The building uses veined sandstone to mimic the look of American Southwestern canyons, with carvings reminiscent of Mese Verde cliff dwellings. Weathered copper and turquoise panels evoke images of the Native American turquoise jewelry that is on display within the museum.

==Collection==
The James Museum hosts a collection of sculptures, paintings, jewelry, and other artifacts primarily by artists from the 20th and 21st centuries. This collection is divided amongst eight distinct galleries: Introductory, Early West, Native Life, Native Artists, the Jewel Box, Frontier, Wildlife, and New West.
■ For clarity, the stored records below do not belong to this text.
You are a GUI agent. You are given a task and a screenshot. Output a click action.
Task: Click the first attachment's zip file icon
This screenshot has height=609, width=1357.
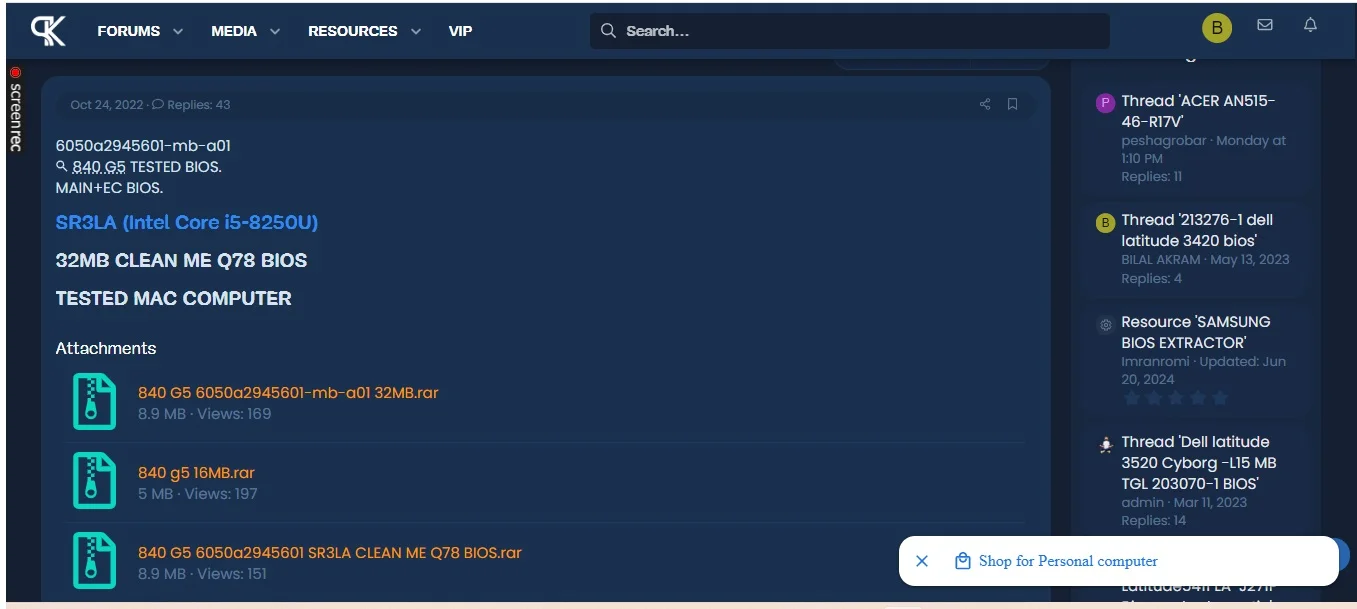point(94,402)
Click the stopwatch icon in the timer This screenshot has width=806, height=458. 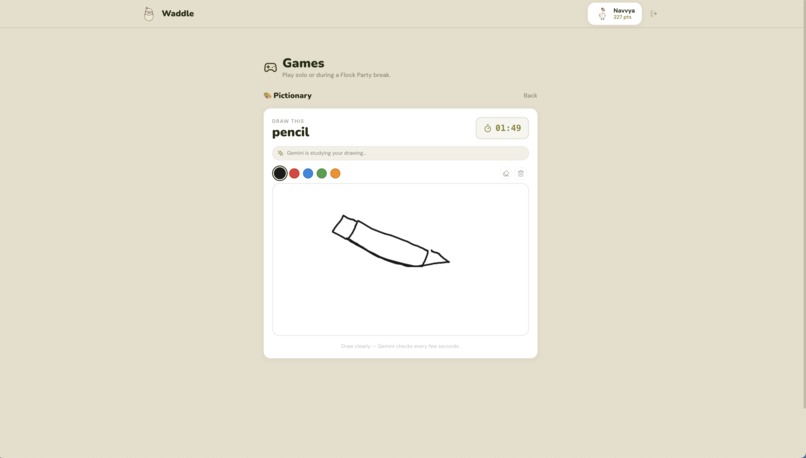488,128
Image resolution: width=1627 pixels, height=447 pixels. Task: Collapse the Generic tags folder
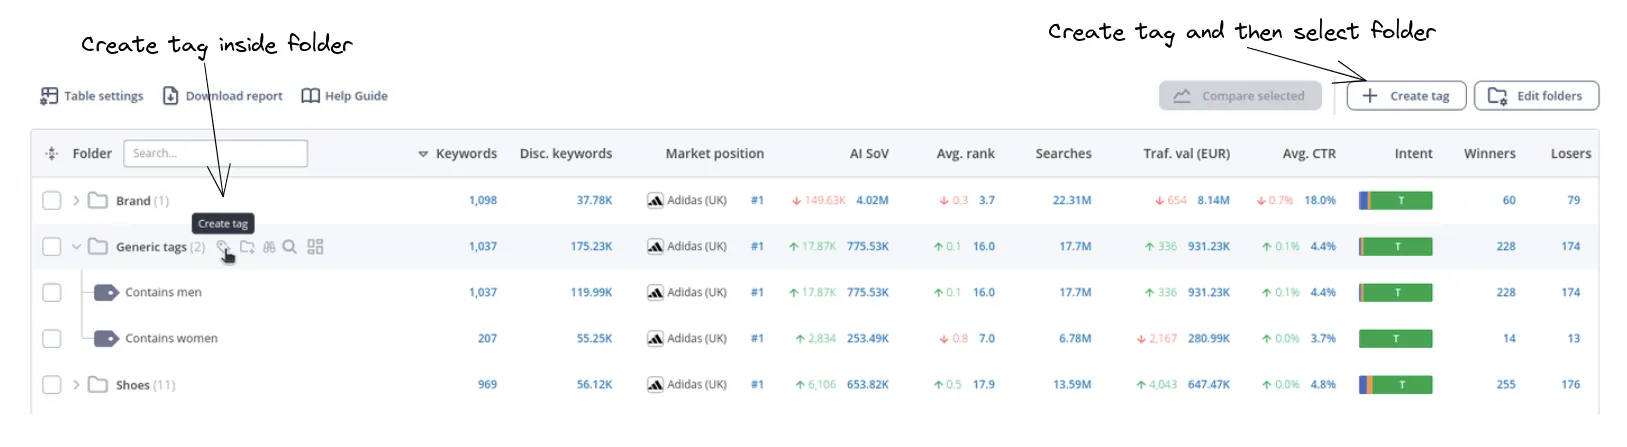pos(76,247)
The Introductory Gallery includes a short video about the museum’s founding, the collection, and some of the artists whose work is featured. The gallery also included works that reveal parts of the history of the American West. Several bronze statues were made based on nineteenth century portraits of Native American leaders of the time, with plaques including information on the people and how the portraits were made. There are paintings of the landscapes in the West, for which the informational plaques include information about the westward expansion in the nineteenth century. The Early West Gallery contains artwork from when artists were just beginning to head westward, making the works, including several photogravures, some of the oldest in the collection. The Native Life Gallery contains works depicting Native American life from when settlers began heading West. While some of the artists featured in the gallery formed friendships within indigenous groups out West and painted scenes based on what they learned through those friendships, most of the featured artists “are not of Native heritage, but they incorporate historical research for accuracy and sensitivity in their interpretations of these diverse peoples." This gallery not only contains paintings and sculptures, but also some baskets and clothing. The Native Artists Gallery hosts pieces solely by contemporary Native American artists, and includes sculptures, jewelry, and paintings in a variety of styles. This gallery not only supports living artists, but also gives those artists a chance to share their work, culture, and history on their own terms. The Jewel Box contains jewelry primarily made of turquoise, and has information on the different types of turquoise and which mines they come from. The Frontier Gallery features several works by Chinese-American artists, depicting life as it was for Chinese-Americans during that time in history.

== Programs ==
The James Museum hosts various programs for families where they can take a kid-friendly tour of the museum before going to a studio within the museum to make art based on a particular theme or medium. For adults, the museum hosts artist talks, workshops, book clubs, and movie screenings, some of which are in person and some virtual. They also host school tours and summer art camps.